CONSTITUCIONAL, ADMINISTRATIVO E PROCESSUAL CIVIL. REMESSA OFICIAL E APELAÇÃO. AÇÃO CIVIL PÚBLICA. DIREITO À EDUCAÇÃO. REFORMA DE ESCOLA. PRAZO PARA INÍCIO DA OBRA. MULTA-DIÁRIA. 1) A Constituição Federal de 1988, em seu art. 205, estabelece que a educação é um direito de todos e um dever do Estado, que deve ser garantido mediante políticas que visem ao pleno desenvolvimento da pessoa, seu preparo para o exercício da cidadania e sua qualificação para o trabalho, dispondo, ainda, em seu art. 227, ser de absoluta prioridade em relação à criança, ao adolescente e ao jovem. 2) Verificado que o prazo estabelecido para o Estado iniciar a obra de reforma da escola não se revela razoável, frente às providências administrativas que devem ser tomadas pela Administração para o fiel cumprimento da decisão judicial, impõe-se a ampliação do mesmo de 15 para 60 dias. 3) Se o valor fixado a título de multa-diária, para o caso de descumprimento da medida judicial, reclama redução, diante das peculiaridades do caso concreto, cabe ao Tribunal fazê-la, em grau de recurso. 4) Remessa oficial à qual se dá parcial provimento e apelação julgada prejudicada.(TJAP, REMESSA EX-OFICIO (REO).

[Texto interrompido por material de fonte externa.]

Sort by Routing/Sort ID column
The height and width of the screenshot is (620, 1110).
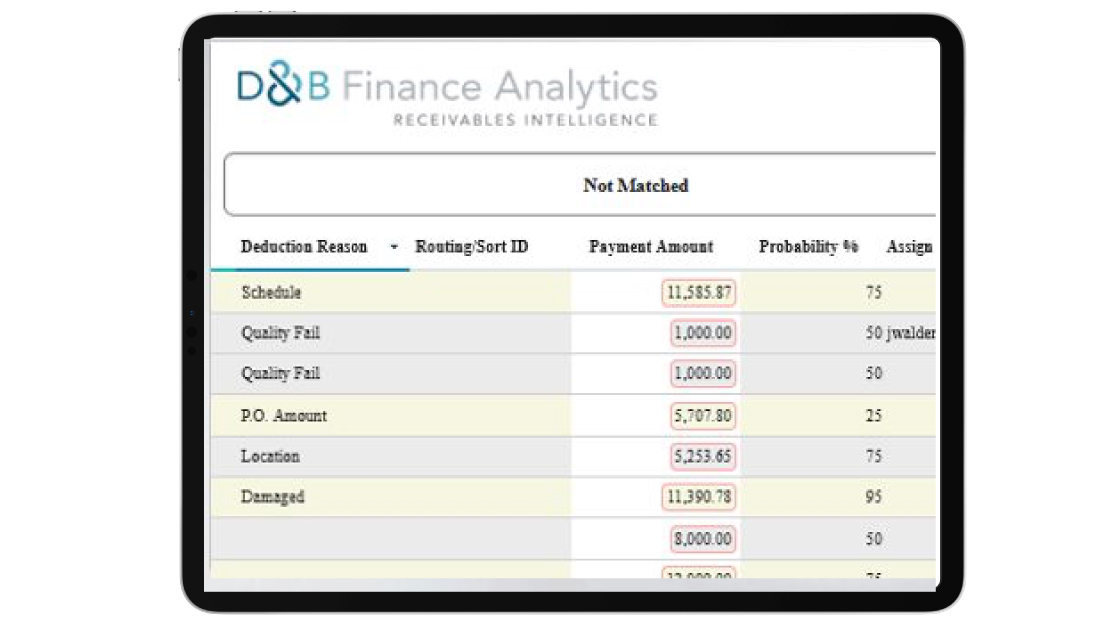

Processo Nº 0000334-44.2012.8.03.0005, Relator Desembargador CARMO ANTÔNIO, CÂMARA ÚNICA, julgado em 23 de Setembro de 2014)
 
Por fim, deve ser consignado, ainda, como também realçou o Juiz singular, que a ação civil pública decorre de procedimento administrativo instaurado em março de 2018, sendo que, decorridos cerca de 04 (quatro) meses, não se obteve uma solução fora da esfera judicial.
 
Único aspecto que entendo ser necessária pequena correção, em razão da realidade atual, diz respeito ao prazo para cumprimento da obrigação imposta na liminar, porquanto, no meu sentir e considerando as peculiaridades próprias da lide em questão, se mostra um pouco exíguo, devendo ser dilatado para possibilitar o fiel cumprimento dodecisum.
 
Posto isto, e por tudo o mais que dos autos dou provimento parcial ao agravo de instrumento, a fim de fixar o prazo de 60 (sessenta) dias para que o agravante, Estado do Amapá, cumpra a obrigação constante na decisão impugnada - Processo n. 0022802-04.2018.8.03.0001, mantendo, em caso de descumprimento, a multa nela constante.
 
É o meu voto.
 
O Excelentíssimo Senhor Desembargador AGOSTINO SILVÉRIO (1.º Vogal) - Acompanho o Relator.
 
A Excelentíssima Senhora Desembargadora SUELI PINI (2.ª Vogal) - Também acompanho.
 
DECISÃO
 
A Câmara Única do Egrégio Tribunal de Justiça do Estado do Amapá, por unanimidade, conheceu do agravo de instrumento, e, no mérito, pelo mesmoquorum, deu-lhe parcial provimento, nos termos do voto proferido pelo Relator.